(Saved data entries)
============
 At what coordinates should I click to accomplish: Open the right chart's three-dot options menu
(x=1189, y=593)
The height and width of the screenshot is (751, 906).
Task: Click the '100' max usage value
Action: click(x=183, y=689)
============
• TASK PROMPT: Please return the data above in full, without altering a single line.

• WRITTEN RESPONSE:
 At what coordinates should I click to accomplish: Open the right chart's three-dot options menu
(x=1189, y=593)
The height and width of the screenshot is (751, 906).
Task: Click the '100' max usage value
Action: click(x=183, y=689)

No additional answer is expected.